There is motivation to avoid increasing the quality her work, because that would result in CBT/GET being shown to be ineffective. PACE and FINE demonstrate that these are likely no better than placebo, and the idea that pediatric ME/CFS is a different disease than in adults makes no sense (the sample she works with may be different because her case definition of ME/CFS is different). For this reason I don't want her near any biological studies.
 

eafw

Senior Member
Messages
936
Location
UK
There is motivation to avoid increasing the quality her work,

For people like Prof Crawley the quality of work is virtually irrelevant - it's all about empire building. It was clear from her talk, no real science in there and no solid foundation to her claims. Wessely and the rest of the BPS gang are the same, we see it over and over.
 

user9876

Senior Member
Messages
4,556
For people like Prof Crawley the quality of work is virtually irrelevant - it's all about empire building. It was clear from her talk, no real science in there and no solid foundation to her claims. Wessely and the rest of the BPS gang are the same, we see it over and over.

But the best empires are build on solid foundations. I don't think Wessely will be respected in the future. They should have paid more attention when they were read the three little pigs as children. Empires build on straw don't survive - so you have to keep running.
 

Snowdrop

Rebel without a biscuit
Messages
2,933
I think objections are more general. Her work is just not very good. For example, in her latest trial protocols she has no objective measures and the primary end-point matches the point of maximum benefit with the fitnet trial she is trying to replicate. No justifications are given and so it looks like an attempt to get success at any cost. With her study on the ALSPAC database she has a weird reasoning chain where she measures (very crudely) fatigue calls that CFS then asks if there is depression to see if people with CFS are also depressed.

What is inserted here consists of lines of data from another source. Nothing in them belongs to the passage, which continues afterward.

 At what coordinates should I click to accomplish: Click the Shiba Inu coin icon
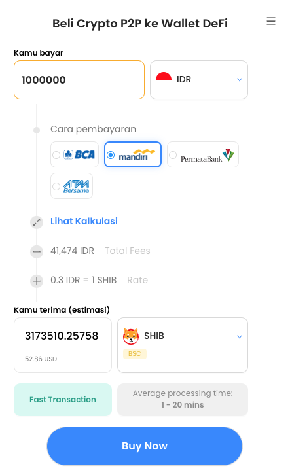pos(131,336)
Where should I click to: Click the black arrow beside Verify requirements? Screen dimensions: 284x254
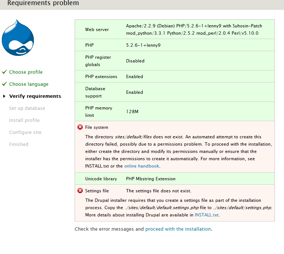(x=4, y=96)
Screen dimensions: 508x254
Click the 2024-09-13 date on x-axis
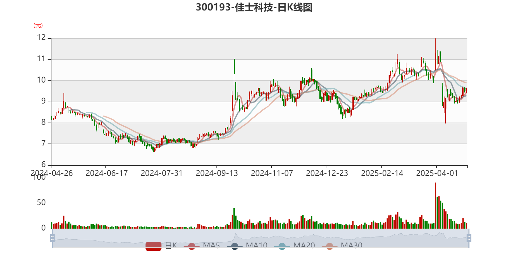tap(217, 173)
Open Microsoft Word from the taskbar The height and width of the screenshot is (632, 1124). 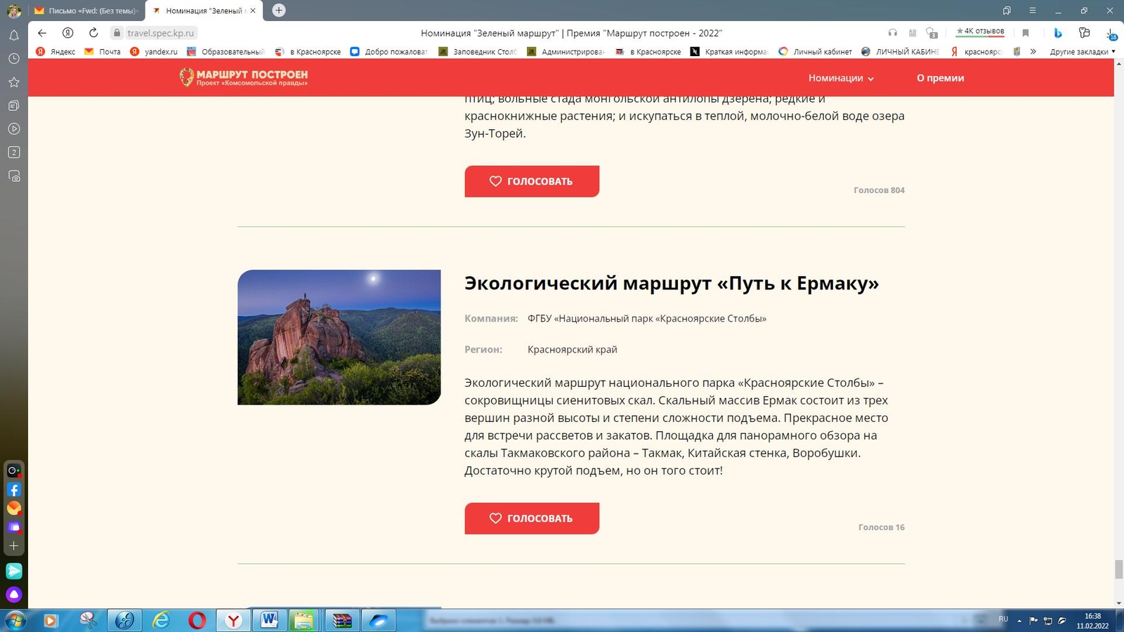(x=269, y=620)
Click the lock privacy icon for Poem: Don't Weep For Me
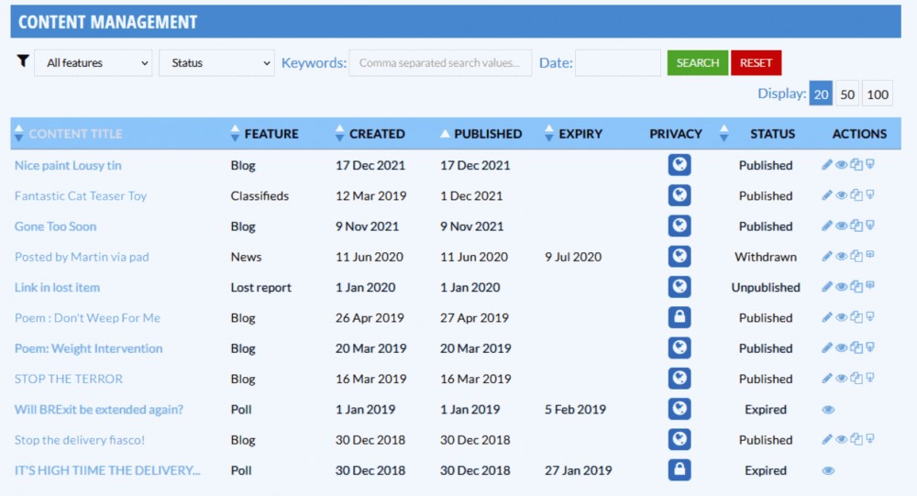 pyautogui.click(x=679, y=317)
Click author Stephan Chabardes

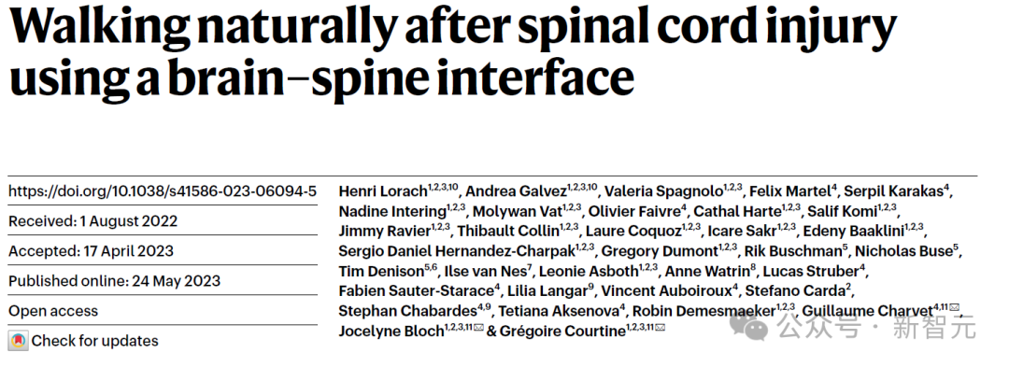click(408, 311)

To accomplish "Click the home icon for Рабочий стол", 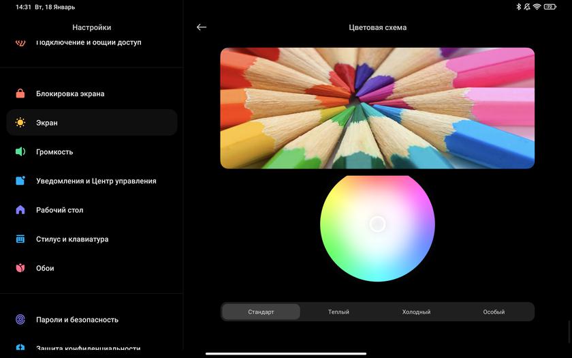I will [20, 210].
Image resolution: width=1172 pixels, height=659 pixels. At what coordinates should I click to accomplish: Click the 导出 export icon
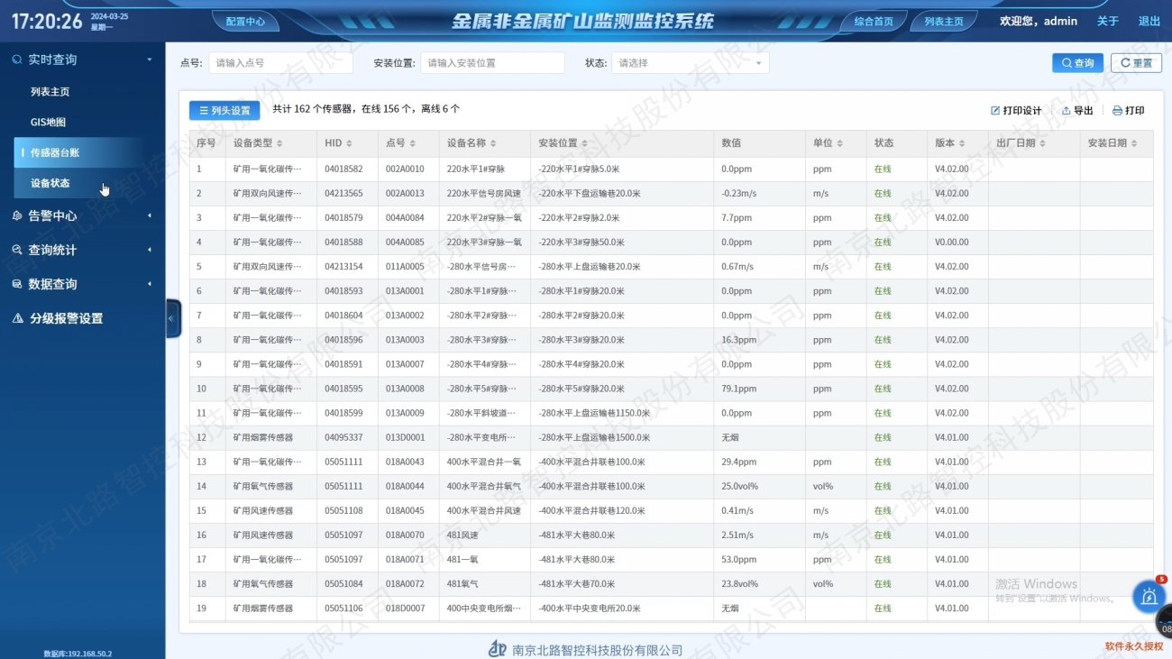pyautogui.click(x=1067, y=111)
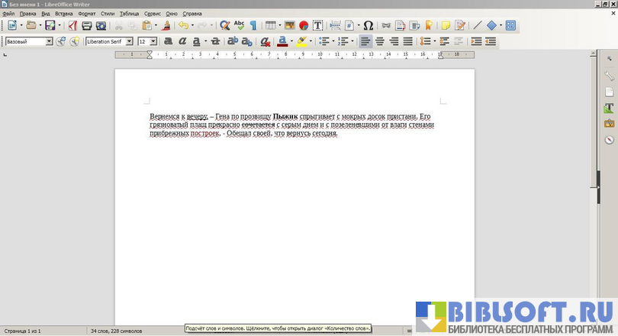Screen dimensions: 618x336
Task: Insert a special character (Omega icon)
Action: 369,26

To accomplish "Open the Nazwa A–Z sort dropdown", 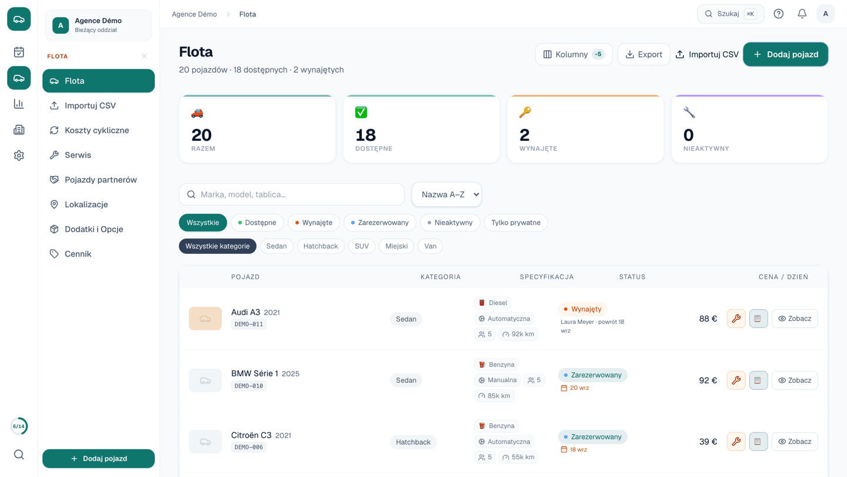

But depression can cause fatigue so her chain of reasoning is simply wrong and hence the figures she gives are misleading.

As we've seen now so many times with BPS; reason doesn't enter into it. Good science is irrelevant. They can count on success through politics. But their problems are actually bigger than PACE. Since Ioannidis wrote his article on poor science replication (sorry can't find the actual article although google provides lots of articles discussing his views) there has been movement toward a growing and more general concern for quality of science and the ability to replicate results in research. The BPS clique are sensitive to the second concern and not so much to the first.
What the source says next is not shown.